MCC also uses Ceph distributed storage by preference for file, block and object stores. Are there other distributed storage systems? Certainly. But Mirantis has contributed to the Ceph project for almost 10 years, supports Ceph at scale under some of the world’s largest private clouds, and has a large bench of storage and, effectively, professional Ceph engineers in-house to ensure that Ceph works well for most customers. “Just works well” is more valuable than “flavor of the month,” particularly when the point of cloud is to support development teams that want to focus on applications.

The years (decades, really) of experience and opinion represented by a solution like Mirantis Container Cloud (and Mirantis Kubernetes Engine, and Mirantis Container Runtime, and Mirantis Secure Registry, and Ceph, and etc.) help ensure that MCC fulfills a real need: backstopping platform engineers and SREs, quickly converging on required cluster architecture to serve the customer’s use case, and fielding reliable production clusters, enabling the real work of application building to proceed.

→ **Dataset extract**

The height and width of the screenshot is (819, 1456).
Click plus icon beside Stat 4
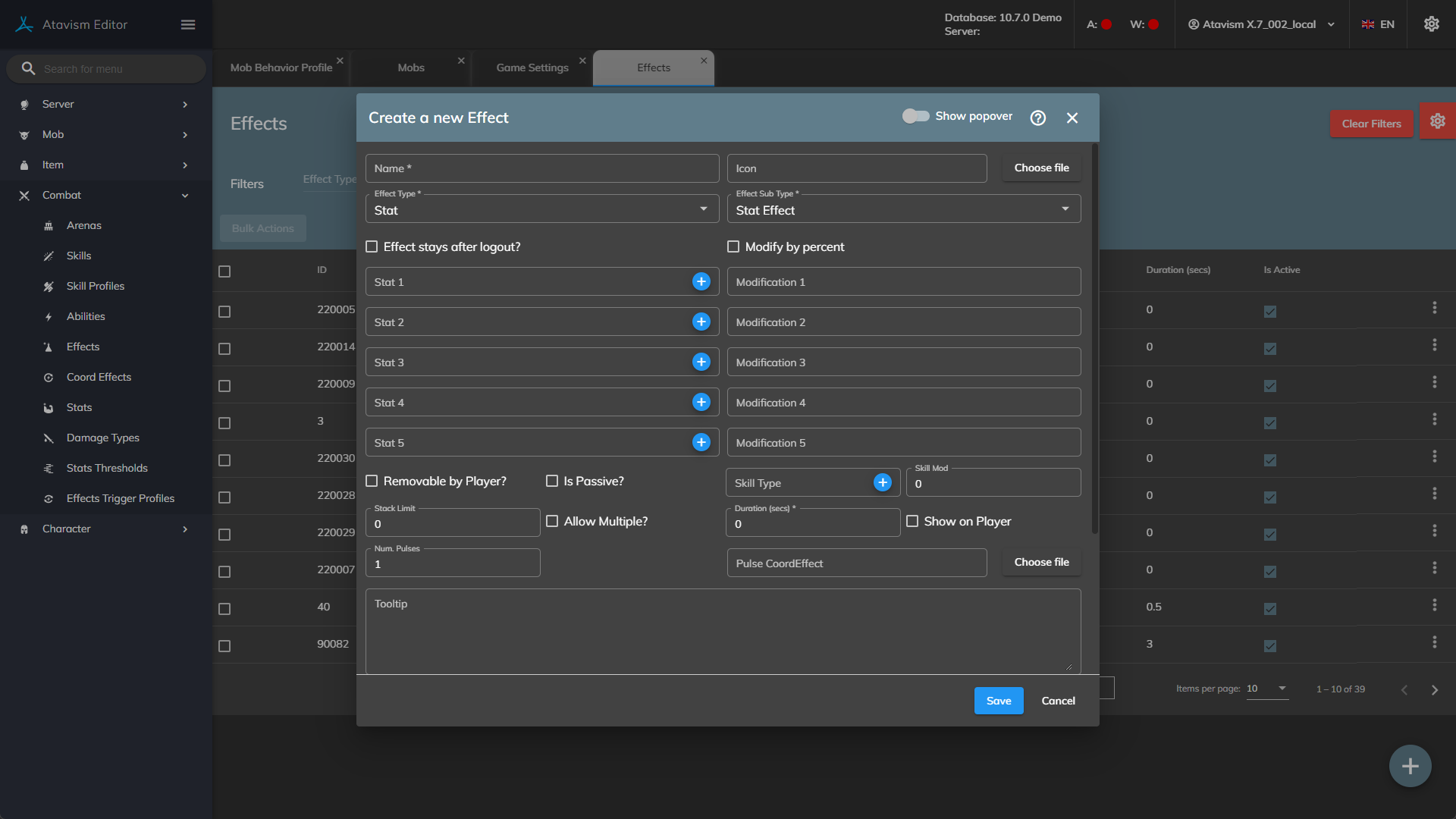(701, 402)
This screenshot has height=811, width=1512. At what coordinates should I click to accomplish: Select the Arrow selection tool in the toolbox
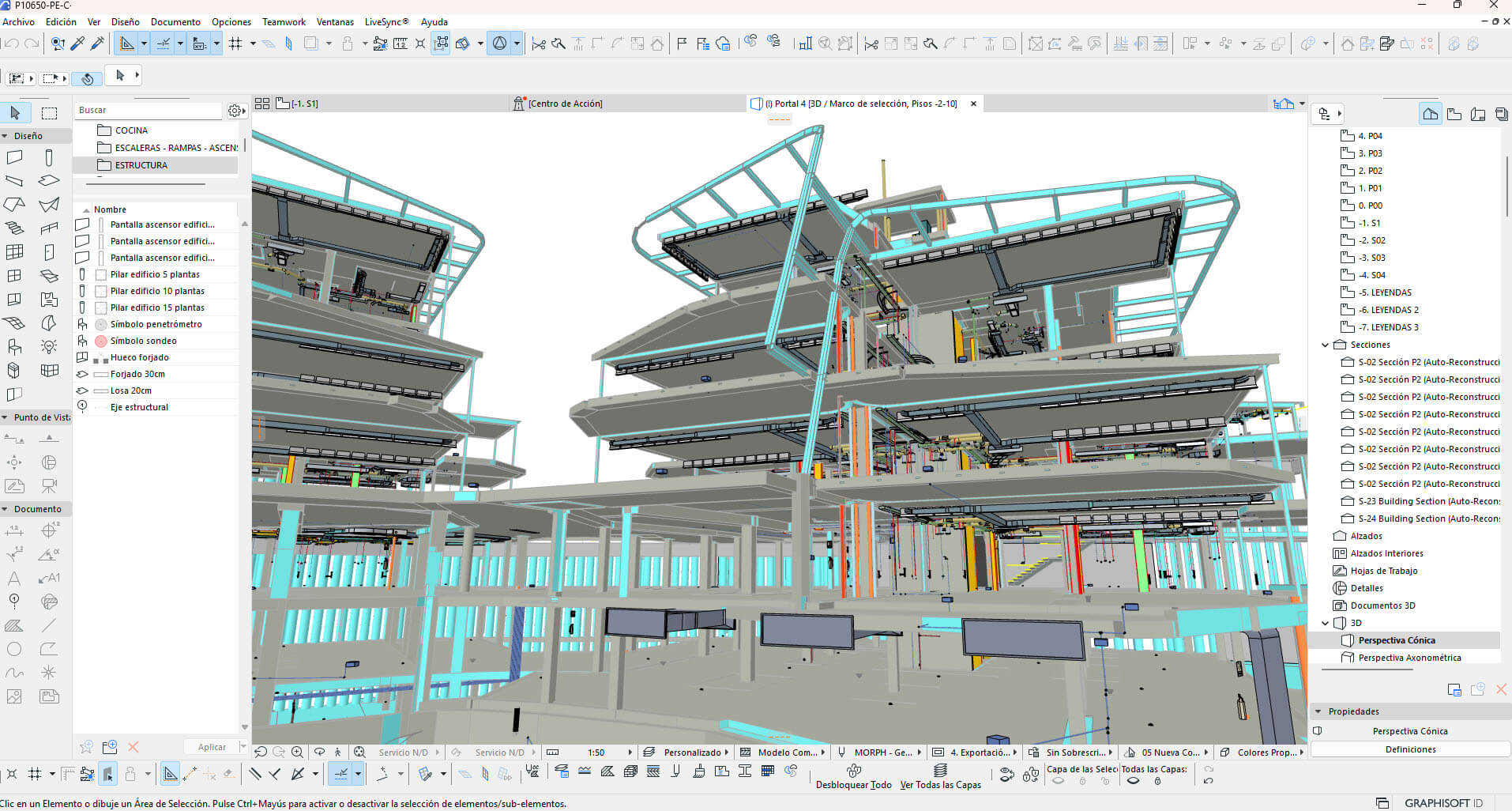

→ **Written exercise 1**
Please translate this sentence from the passage on Mirantis Container Cloud into Spanish: "MCC also uses Ceph distributed storage by preference for file, block and object stores."
→ **Written exercise 2**
Write the next part of the passage on Mirantis Container Cloud, picking up after its final sentence.

→ **Response 1**
MCC también utiliza preferentemente el almacenamiento distribuido Ceph para los almacenes de archivos, de bloques y de objetos.

→ **Response 2**
SRE + DevOps 1.0

Today, as opinionated, complete solutions become available to help meet real cloud platform challenges, SRE and DevOps are playing on the same team — practitioners of a single discipline. Yes, there can be friction because it’s easier to write apps fast than write them well (“worked fine in dev, ops’ problem now”). But given the right solutions for getting platforms online and keeping them healthy, it’s getting easier for SRE to present DevOps with systems that help apps thrive, and for DevOps to write good apps as a result (and thus, safer for all of us to push to prod on Friday and also have fun weekend plans).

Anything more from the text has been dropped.